Aujourd’hui, j’écris pour dire quelque chose d’aussi simple qu’oublié : l’accessibilité ne suffit pas. L’inclusion passe aussi par notre culture Sourde.
Et surtout par notre langue. Pas « la langue des Sourds ». La langue des signes française (LSF) : notre langue.
Sourd(e) avec un S majuscule
Dans mes textes, j’écris Sourde avec un S majuscule, parce que je ne parle pas de la surdité comme d’une déficience. Je parle de culture. On confond souvent les deux.
- sourd(e) (minuscule) désigne quelqu’un qui n’entend pas.
- Sourd(e) (majuscule) désigne quelqu’un qui vit la langue des signes, partage nos codes, et fait partie d’une communauté vivante.
C’est exactement comme dire Français, Breton, Basque ou Kabyle. On ne décrit pas un manque. On nomme une culture.
Quand je me présente comme Sourde, je ne dis pas que je n’entends pas. Je dis que je parle une autre langue, que je pense autrement, que j’apprends autrement, et que ce « autrement » n’a rien d’inférieur. Il a juste été ignoré, trop longtemps.
La LSF : ma langue n’est pas un outil, c’est une vision du monde
La LSF n’est pas une traduction du français avec des gestes. C’est une langue à part entière, avec sa syntaxe, son espace, ses expressions, son humour, sa façon de penser en 3D.
Je me souviens d’un prof, au collège, persuadé de faire « ce qu’il faut ». Il écrivait, écrivait, écrivait. Des paragraphes entiers de français très soutenu. Il me regardait parfois avec fierté, comme pour dire tu vois, je t’aide
. Je faisais semblant de suivre. Je souriais. Mais je lisais sans vraiment comprendre. Je traduisais. J’analysais. Je perdais une phrase, un mot, puis tout le sens. Je n’apprenais pas : je décodais. C’est très différent.

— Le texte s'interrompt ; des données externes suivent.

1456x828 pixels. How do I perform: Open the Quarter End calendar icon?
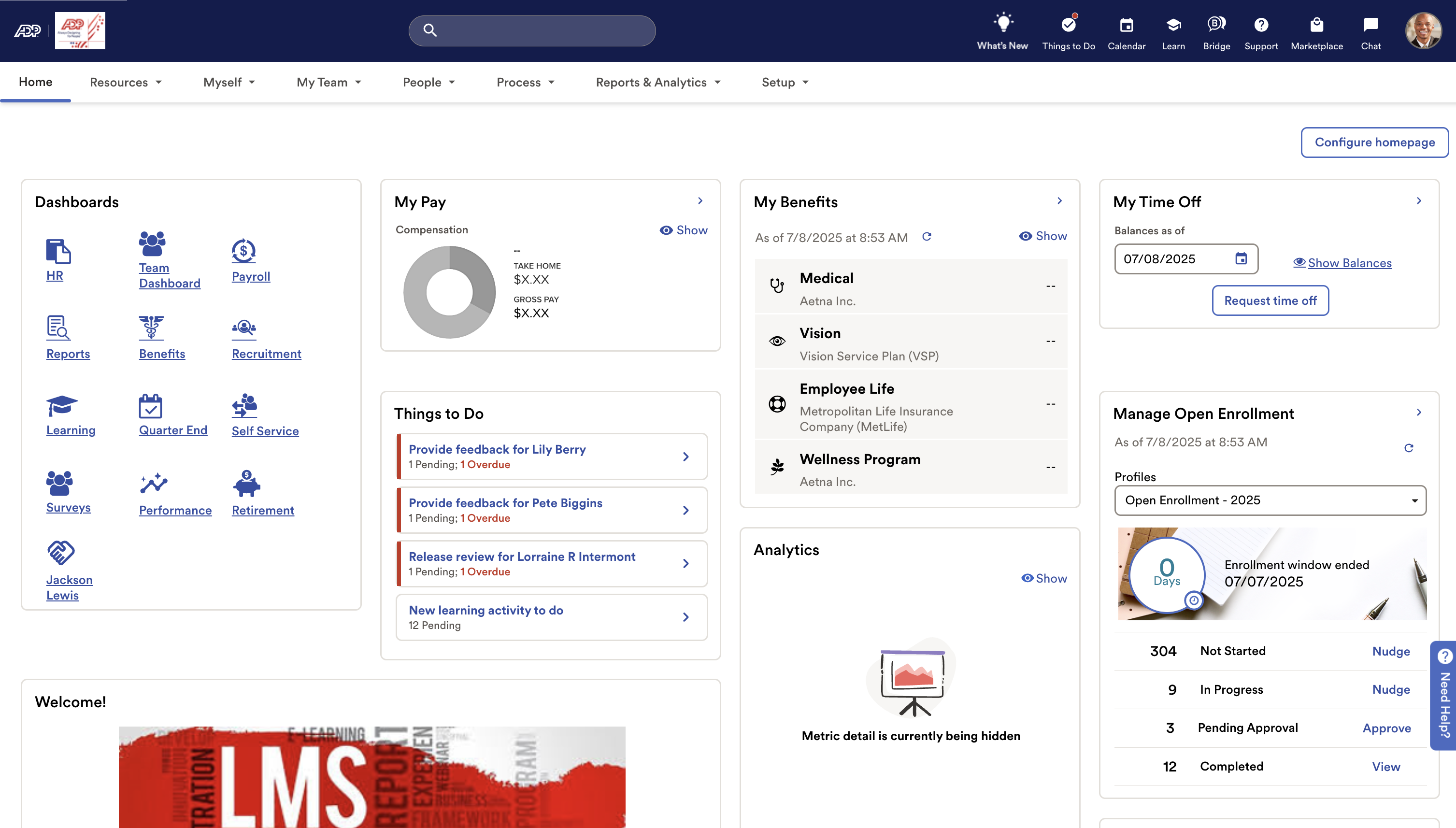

Aujourd’hui encore, quand j’assiste à une conférence avec des sous-titres « accessibles », j’ai parfois l’impression de revenir dans cette classe. C’est lisible. C’est techniquement correct. Mais ça ne parle pas à ma langue, ni à ma culture.
Accessibilité et pédagogie : deux chemins différents
Lire un texte long, suivre des sous-titres en français, consulter la transcription, suivre un cours donné par un(e) formateur(rice) qui n’est pas formé(e), je sais ce que ça fait. Pour une personne Sourde, c’est apprendre dans une langue qui n’est pas la sienne, on suit, on traduit, on analyse, on s’adapte, ce n’est pas naturel.
La pédagogie qui fait grandir, je l’ai vécue et pratiquée : enseigner en LSF avec mes mains, mes regards et mon espace, montrer, expliquer, faire voir et faire sentir. C’est apprendre ensemble, observer et partager, comme dans la communauté Sourde.
Et là tout change, l’apprentissage devient plus clair, l’accès se transforme en compréhension et la compréhension devient inclusion.
Pour moi, la vraie inclusion ne se limite pas à rendre accessible, elle passe par notre culture, par notre langue, nos codes et notre manière unique dont nous percevons et apprenons le monde.
Ma pédagogie est née dans mes mains
Plus tard, je suis devenue formatrice UX/UI, puis coordinatrice pédagogique. J’ai continué mes études jusqu’à devenir ingénieure pédagogique, pour structurer ce que j’avais appris… avec mes yeux, mes mains, ma culture.
Et là, j’ai vu quelque chose d’inoubliable.
Un jour, un apprenant essayait de comprendre cette notion : le CTA (Call To Action). Il savait la définition, il l’avait lue mille fois. Rien n’y faisait. Je lui ai simplement montré le bouton dans l’espace, en LSF. J’ai placé un rectangle imaginaire devant nous. J’ai exagéré l’intention, l’action, le mouvement du clic. Et là, il a fait : Ah !
Ce « ah » là, je le connais. Ce n’est pas le « je comprends intellectuellement ». C’est le « je comprends dans ma langue, dans mon corps, dans mon espace ».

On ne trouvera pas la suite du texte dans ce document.